Problem:
Please write out the line containing "SOA (319, 165)" and each line after it through the end of the data, exactly, and nothing else.

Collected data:
··········
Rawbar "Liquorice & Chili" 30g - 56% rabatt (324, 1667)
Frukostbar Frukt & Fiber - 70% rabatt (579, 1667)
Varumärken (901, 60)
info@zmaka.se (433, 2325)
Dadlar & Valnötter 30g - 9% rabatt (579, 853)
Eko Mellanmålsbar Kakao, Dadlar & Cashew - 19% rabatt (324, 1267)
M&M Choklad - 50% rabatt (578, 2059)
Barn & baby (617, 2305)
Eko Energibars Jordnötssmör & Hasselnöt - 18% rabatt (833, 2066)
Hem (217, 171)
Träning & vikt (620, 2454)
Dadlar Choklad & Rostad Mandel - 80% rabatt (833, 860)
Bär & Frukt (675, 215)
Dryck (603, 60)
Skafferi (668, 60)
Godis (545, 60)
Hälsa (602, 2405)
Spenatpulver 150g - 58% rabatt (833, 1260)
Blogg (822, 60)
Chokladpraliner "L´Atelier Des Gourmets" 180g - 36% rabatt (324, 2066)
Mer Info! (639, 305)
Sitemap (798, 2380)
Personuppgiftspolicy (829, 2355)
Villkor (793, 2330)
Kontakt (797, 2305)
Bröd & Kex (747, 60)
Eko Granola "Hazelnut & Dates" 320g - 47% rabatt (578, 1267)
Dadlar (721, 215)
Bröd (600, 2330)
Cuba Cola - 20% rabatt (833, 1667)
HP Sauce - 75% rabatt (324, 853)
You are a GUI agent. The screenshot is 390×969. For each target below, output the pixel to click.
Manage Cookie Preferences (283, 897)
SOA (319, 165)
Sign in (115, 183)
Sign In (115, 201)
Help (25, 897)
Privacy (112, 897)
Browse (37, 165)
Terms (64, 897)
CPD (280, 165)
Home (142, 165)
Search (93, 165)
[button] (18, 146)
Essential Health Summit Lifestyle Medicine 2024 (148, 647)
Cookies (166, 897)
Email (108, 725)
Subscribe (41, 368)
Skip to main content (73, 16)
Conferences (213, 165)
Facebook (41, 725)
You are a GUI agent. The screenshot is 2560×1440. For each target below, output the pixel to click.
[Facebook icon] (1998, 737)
··········
The answer:
SOA (319, 165)
Sign in (115, 183)
Sign In (115, 201)
Help (25, 897)
Privacy (112, 897)
Browse (37, 165)
Terms (64, 897)
CPD (280, 165)
Home (142, 165)
Search (93, 165)
[button] (18, 146)
Essential Health Summit Lifestyle Medicine 2024 (148, 647)
Cookies (166, 897)
Email (108, 725)
Subscribe (41, 368)
Skip to main content (73, 16)
Conferences (213, 165)
Facebook (41, 725)
You are a GUI agent. The screenshot is 2560×1440. For each target below, output the pixel to click.
[Facebook icon] (1998, 737)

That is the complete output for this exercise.